I keep seeing this this type of post.
I've been with DirecTV many years and have upgraded boxes many times and have never had a tech. ask to take away my old boxes, they just say D* will send out a recovery box and all I have to do is drop in the mail. 
May be done differently in different areas of the country.

J C


----------



## Nick (Apr 23, 2002)

Did you allow the technician to take (steal) your microwave oven as well.
The units were owned by you, as in, belonged to you, as in your property.
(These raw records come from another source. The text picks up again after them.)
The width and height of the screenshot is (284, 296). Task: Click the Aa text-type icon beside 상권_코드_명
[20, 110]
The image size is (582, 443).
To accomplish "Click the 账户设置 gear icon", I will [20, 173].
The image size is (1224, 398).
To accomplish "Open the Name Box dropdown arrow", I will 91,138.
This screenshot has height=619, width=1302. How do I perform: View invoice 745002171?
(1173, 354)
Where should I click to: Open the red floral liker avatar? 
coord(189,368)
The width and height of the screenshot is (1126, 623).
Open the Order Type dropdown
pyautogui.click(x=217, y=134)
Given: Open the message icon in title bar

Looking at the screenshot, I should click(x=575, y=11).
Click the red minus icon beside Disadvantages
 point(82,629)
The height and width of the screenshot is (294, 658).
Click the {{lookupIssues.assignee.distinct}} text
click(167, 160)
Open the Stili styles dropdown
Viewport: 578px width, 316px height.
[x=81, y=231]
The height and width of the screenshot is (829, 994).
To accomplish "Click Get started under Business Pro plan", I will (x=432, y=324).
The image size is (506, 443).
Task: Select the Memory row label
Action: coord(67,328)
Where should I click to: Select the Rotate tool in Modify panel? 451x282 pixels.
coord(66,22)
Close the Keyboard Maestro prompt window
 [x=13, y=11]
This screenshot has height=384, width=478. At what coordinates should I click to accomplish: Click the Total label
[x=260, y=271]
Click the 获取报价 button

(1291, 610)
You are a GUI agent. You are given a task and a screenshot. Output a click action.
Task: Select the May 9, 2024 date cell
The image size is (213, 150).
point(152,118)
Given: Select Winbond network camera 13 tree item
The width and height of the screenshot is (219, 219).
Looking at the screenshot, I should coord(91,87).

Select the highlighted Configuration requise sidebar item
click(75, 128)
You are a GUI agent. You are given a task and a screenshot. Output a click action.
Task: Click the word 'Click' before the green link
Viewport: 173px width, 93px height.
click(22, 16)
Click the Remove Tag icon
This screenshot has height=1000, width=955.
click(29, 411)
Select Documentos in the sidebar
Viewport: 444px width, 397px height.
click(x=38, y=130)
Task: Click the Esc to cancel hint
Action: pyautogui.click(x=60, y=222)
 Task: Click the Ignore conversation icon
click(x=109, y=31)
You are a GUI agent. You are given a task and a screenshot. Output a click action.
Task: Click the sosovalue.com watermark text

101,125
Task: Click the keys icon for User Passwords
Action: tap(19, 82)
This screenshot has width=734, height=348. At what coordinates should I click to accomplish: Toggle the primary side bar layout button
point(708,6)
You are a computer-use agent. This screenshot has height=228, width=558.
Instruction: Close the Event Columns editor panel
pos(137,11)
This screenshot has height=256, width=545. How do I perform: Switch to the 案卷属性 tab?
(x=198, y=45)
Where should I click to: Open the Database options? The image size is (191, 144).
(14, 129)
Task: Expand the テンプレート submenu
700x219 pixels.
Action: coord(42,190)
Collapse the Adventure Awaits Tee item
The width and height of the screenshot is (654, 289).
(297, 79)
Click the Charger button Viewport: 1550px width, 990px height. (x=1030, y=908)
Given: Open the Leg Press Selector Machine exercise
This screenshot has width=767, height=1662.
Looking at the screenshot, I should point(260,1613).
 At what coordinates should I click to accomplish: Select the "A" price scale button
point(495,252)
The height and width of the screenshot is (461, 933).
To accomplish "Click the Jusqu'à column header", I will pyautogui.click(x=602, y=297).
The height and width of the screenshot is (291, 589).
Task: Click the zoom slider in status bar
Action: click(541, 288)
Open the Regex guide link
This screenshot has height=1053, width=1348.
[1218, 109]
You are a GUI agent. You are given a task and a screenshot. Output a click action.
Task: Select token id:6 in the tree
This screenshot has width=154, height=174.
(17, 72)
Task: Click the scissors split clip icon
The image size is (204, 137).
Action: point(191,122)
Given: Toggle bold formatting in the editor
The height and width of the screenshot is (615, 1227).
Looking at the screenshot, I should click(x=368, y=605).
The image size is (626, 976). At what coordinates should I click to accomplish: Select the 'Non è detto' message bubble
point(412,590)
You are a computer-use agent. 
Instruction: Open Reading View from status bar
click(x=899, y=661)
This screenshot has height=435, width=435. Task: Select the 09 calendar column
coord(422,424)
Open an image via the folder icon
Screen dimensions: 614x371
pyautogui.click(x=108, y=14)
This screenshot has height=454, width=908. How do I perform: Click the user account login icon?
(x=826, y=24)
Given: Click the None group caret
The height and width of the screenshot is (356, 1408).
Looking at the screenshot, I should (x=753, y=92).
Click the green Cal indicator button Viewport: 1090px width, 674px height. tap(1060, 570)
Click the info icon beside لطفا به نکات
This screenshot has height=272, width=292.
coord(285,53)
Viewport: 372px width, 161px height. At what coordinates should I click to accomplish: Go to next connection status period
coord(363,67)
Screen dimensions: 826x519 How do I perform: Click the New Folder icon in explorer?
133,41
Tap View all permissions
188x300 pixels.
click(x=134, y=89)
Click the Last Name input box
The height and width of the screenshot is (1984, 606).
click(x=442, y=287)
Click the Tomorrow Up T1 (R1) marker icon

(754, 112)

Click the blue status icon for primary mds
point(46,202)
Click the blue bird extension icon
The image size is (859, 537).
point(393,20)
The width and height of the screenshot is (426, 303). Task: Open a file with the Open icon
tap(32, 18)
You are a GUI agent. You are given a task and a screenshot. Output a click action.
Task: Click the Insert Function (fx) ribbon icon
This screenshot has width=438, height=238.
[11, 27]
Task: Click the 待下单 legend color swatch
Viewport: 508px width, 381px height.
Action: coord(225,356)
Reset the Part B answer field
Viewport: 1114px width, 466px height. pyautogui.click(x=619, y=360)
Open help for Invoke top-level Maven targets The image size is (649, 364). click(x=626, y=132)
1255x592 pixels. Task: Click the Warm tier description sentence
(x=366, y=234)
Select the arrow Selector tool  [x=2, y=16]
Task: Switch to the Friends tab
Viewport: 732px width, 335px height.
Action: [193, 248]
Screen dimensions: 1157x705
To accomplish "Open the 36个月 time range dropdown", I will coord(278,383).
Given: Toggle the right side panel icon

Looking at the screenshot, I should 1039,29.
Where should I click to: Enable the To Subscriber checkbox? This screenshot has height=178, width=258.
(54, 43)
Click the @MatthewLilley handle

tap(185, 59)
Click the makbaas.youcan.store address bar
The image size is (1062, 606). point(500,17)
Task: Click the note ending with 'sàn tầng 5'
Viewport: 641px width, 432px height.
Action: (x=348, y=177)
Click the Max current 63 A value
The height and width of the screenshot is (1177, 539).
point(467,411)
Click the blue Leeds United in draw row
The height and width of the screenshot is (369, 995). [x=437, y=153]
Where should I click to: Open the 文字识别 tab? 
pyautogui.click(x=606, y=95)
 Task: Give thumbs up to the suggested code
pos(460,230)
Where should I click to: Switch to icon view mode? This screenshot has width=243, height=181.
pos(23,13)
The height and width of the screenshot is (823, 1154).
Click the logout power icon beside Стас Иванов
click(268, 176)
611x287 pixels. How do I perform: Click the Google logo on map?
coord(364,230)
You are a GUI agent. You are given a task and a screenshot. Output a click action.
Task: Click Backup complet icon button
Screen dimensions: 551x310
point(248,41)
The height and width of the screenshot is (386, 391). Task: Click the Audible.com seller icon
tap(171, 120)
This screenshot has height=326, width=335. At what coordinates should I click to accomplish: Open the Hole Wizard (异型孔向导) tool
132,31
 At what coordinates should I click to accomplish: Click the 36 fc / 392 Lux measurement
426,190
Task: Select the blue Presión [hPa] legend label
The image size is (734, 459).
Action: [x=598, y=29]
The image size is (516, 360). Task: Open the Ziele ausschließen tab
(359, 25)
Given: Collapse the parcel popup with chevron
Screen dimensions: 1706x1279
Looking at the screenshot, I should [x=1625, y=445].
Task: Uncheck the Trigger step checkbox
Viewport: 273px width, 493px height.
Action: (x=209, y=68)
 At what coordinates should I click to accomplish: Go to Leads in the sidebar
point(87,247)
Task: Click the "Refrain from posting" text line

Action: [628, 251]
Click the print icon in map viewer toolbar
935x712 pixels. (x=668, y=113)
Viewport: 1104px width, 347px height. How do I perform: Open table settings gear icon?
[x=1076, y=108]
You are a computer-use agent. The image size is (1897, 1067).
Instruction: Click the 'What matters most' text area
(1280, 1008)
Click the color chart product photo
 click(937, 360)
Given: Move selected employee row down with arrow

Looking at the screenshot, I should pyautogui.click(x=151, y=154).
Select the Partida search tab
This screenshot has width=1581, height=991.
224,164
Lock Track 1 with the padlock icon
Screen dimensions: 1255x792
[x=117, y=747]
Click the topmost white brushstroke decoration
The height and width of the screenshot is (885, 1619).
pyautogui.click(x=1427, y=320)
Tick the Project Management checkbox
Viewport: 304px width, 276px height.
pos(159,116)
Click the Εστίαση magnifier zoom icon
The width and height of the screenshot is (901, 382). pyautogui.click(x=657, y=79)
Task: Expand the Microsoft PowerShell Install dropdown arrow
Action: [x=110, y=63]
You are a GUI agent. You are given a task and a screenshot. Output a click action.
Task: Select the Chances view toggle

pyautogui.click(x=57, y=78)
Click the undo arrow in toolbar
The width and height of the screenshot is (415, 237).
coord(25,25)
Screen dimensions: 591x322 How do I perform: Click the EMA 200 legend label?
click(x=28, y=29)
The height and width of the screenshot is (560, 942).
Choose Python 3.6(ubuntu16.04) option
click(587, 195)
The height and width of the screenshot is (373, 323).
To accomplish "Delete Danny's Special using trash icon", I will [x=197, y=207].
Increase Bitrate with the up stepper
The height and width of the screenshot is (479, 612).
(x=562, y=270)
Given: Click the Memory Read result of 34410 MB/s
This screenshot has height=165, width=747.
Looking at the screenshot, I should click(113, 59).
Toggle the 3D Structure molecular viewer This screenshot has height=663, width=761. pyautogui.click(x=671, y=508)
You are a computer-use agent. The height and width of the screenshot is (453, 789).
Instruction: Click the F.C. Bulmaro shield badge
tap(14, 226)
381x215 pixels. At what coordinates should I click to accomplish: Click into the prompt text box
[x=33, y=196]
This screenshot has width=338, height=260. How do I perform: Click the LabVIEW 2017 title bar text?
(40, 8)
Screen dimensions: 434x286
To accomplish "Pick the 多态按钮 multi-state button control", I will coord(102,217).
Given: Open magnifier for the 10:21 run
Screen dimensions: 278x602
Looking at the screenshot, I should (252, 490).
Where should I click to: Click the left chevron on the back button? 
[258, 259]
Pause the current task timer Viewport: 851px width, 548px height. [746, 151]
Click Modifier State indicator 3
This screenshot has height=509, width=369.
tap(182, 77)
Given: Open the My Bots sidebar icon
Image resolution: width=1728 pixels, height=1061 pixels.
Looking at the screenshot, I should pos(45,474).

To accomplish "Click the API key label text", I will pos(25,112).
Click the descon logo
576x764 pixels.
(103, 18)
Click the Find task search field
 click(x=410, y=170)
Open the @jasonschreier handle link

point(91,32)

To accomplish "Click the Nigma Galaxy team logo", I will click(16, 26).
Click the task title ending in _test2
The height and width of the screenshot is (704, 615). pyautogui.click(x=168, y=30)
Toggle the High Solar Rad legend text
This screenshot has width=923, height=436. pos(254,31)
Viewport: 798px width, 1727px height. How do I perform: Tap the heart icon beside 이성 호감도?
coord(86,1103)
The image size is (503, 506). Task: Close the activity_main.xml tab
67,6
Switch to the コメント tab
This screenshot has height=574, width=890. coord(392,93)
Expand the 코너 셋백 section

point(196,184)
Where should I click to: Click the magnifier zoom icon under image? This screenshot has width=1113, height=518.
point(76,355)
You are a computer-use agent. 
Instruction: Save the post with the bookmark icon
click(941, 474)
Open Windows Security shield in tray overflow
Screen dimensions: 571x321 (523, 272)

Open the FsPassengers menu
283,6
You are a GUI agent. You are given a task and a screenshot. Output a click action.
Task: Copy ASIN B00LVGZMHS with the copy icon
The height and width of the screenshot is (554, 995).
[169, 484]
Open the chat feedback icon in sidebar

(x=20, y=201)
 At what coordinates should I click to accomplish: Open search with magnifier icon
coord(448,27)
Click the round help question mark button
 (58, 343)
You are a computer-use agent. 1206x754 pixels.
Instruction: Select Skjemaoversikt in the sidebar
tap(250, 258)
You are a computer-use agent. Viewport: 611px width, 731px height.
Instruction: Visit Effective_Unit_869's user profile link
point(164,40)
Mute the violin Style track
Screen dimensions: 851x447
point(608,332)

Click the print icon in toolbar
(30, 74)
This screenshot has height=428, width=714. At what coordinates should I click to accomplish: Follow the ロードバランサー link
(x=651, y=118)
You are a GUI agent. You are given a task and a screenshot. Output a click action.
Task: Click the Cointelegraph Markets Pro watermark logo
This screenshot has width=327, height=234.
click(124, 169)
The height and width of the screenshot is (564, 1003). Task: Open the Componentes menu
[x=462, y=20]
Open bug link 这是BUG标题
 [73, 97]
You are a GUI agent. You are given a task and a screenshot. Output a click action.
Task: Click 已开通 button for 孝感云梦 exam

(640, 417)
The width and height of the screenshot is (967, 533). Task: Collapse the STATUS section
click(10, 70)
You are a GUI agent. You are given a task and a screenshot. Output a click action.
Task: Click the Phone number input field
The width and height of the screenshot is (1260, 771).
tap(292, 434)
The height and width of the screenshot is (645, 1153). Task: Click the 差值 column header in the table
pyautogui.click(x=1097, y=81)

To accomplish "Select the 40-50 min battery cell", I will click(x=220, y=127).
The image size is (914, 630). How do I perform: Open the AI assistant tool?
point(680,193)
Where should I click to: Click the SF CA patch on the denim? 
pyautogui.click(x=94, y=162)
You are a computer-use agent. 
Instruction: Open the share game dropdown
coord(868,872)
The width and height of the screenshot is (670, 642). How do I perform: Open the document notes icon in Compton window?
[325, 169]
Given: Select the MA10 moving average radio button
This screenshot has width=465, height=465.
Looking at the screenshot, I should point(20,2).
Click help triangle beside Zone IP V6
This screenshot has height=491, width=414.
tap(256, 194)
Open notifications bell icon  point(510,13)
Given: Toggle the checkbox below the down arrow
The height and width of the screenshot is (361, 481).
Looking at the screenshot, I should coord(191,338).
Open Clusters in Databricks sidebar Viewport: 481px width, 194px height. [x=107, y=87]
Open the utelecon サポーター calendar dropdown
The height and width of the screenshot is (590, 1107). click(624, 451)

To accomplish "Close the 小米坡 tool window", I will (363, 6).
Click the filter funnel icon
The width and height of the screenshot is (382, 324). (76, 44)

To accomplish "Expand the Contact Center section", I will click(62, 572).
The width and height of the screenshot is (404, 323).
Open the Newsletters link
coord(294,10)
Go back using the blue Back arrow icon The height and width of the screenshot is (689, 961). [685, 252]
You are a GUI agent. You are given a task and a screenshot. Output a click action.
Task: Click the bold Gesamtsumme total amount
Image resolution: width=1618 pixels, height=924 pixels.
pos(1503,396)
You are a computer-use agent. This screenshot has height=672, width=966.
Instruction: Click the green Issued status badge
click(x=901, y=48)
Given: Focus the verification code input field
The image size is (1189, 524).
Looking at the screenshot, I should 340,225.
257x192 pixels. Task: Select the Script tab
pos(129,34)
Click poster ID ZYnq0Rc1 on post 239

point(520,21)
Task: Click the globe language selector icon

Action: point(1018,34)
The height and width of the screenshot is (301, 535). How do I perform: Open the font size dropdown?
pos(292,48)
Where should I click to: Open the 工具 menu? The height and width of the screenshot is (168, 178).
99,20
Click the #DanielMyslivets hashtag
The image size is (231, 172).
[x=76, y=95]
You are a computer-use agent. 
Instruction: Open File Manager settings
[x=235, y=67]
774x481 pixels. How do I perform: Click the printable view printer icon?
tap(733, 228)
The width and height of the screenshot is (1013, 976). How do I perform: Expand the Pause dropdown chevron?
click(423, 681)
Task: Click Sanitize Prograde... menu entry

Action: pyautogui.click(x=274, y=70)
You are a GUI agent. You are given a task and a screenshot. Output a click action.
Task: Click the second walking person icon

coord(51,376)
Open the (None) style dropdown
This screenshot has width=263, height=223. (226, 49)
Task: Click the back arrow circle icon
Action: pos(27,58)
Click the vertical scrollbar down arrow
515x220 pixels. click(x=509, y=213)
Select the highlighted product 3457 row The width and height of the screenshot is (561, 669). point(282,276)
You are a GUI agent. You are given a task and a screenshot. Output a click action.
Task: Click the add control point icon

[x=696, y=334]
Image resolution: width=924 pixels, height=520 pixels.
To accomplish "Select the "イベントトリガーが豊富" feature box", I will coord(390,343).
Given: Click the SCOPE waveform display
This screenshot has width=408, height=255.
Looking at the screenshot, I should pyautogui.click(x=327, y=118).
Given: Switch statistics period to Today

Where is the outrage here?


----------



## 242424 (Mar 22, 2012)

I would have called his bluff on removing everything.


----------



## Laxguy (Dec 2, 2010)

Nick said:


> Did you allow the technician to take (steal) your microwave oven as well.
> The units were owned by you, as in, belonged to you, as in your property.
> 
> Where is the outrage here?


Post 1.

And it sounds like the equipment was obsolete at best;

It could be that they were not in fact owned, but leased. It's a common enough misconception among DIRECTV customers.


----------



## joed32 (Jul 27, 2006)

jcwest said:


> I keep seeing this this type of post.
> I've been with DirecTV many years and have upgraded boxes many times and have never had a tech. ask to take away my old boxes, they just say D* will send out a recovery box and all I have to do is drop in the mail.
> May be done differently in different areas of the country.
> 
> J C


Used to be that way here but this last time they took the HR20 when they replaced it with an HR44. I no longer have any use for it. anyway.


----------



## CCarncross (Jul 19, 2005)

I have no idea why someone would want to hang onto two 10-year-old SD receivers....you should be thanking them for taking them away for you....worth nothing and if you didnt dispose of them properly worth a hefty fine for you if you got caught....what a ridiculous thread.


----------



## toobs (Oct 10, 2012)

Why are we still talking about this? The stb were 10 years old. They called to be upgraded. End of post . Just let it go.


----------



## Lurker17 (Apr 21, 2008)

My Sony SAT-T60 (still running fine) is more reliable than any box I have gotten from DTV in the last 10 years.


----------



## Laxguy (Dec 2, 2010)

Sounds very SD. And SD is easier to transmit, easier to process, far fewer bits, etc.


----------



## Bill Broderick (Aug 25, 2006)

In scenario provided in the original post, would the new SD receivers be considered owned or did DirecTV convert the TS from two owned receivers to two leased receivers?


----------



## Laxguy (Dec 2, 2010)

Bill Broderick said:


> In scenario provided in the original post, would the new SD receivers be considered owned or did DirecTV convert the TS from two owned receivers to two leased receivers?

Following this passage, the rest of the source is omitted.